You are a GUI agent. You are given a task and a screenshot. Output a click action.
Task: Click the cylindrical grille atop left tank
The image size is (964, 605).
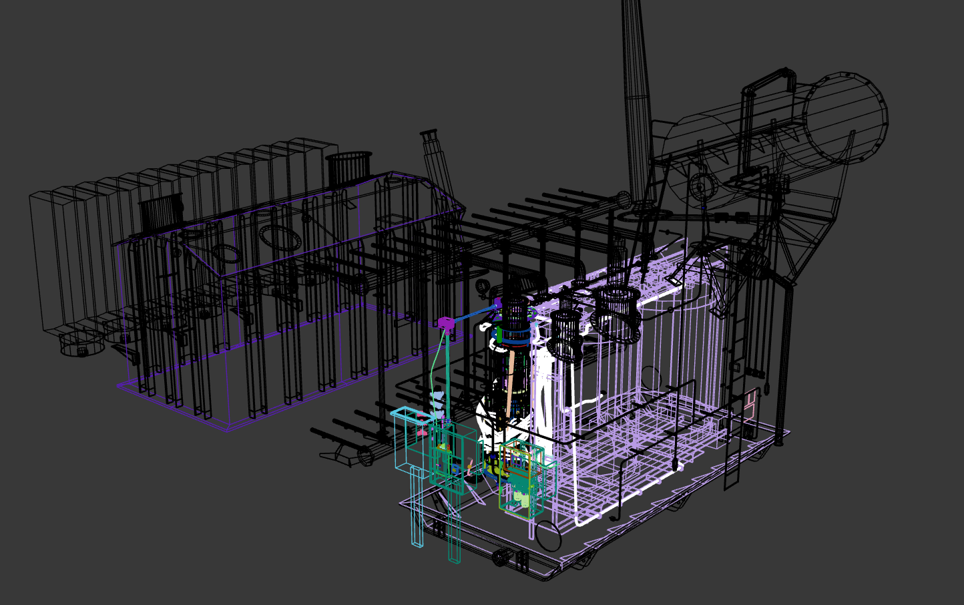point(348,167)
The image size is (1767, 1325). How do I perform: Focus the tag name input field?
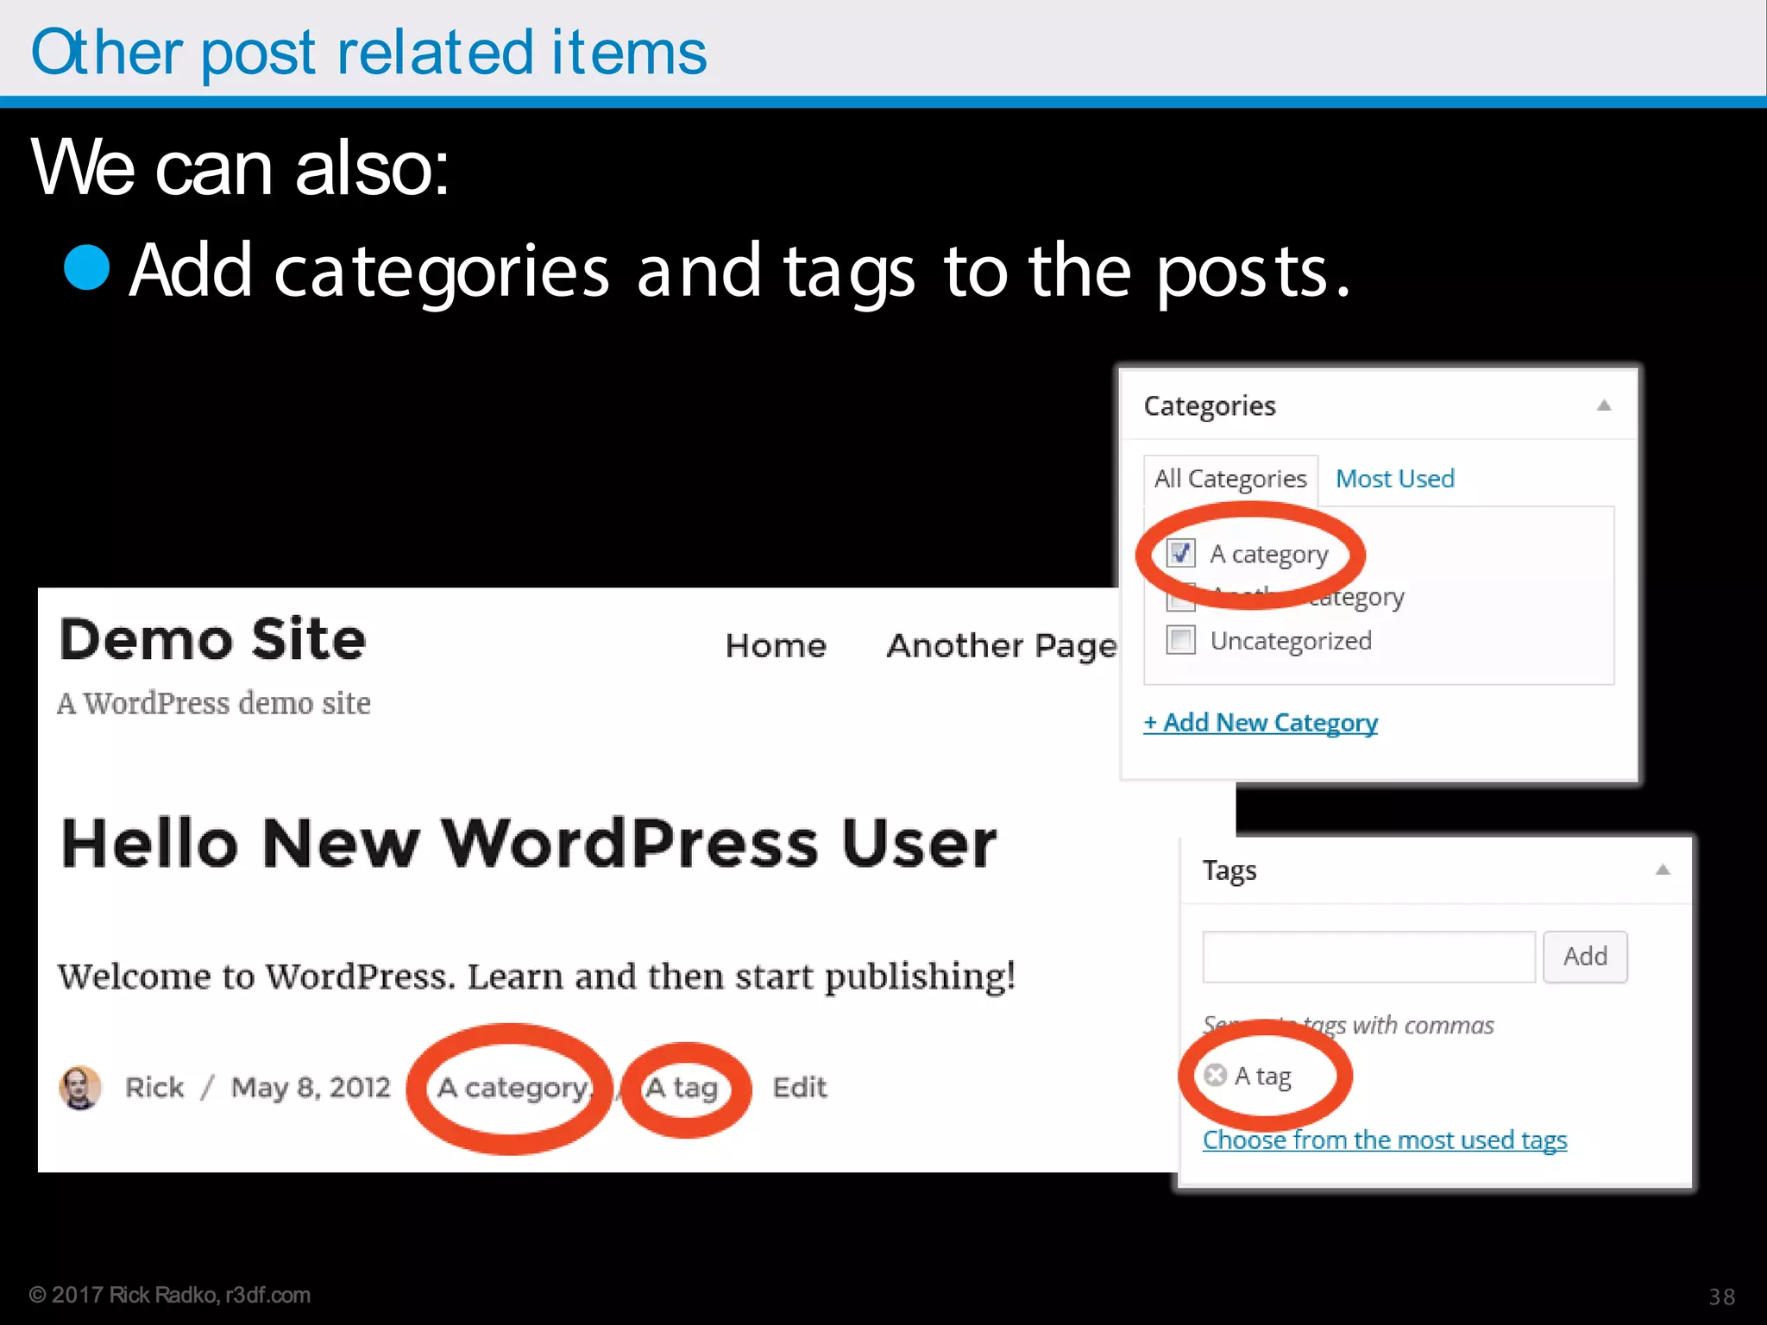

○ ○ ○ ○ ○

*WHAT IS REQUIRED:* Copy every line of the rows above word for word, but leave out the pictures.

*PROBLEM SOLUTION:*
You are a GUI agent. You are given a task and a screenshot. Output a click action.
Task: Click the cylindrical grille atop left tank
The image size is (964, 605).
point(348,167)
The image size is (1767, 1325). How do I perform: Focus the tag name input field?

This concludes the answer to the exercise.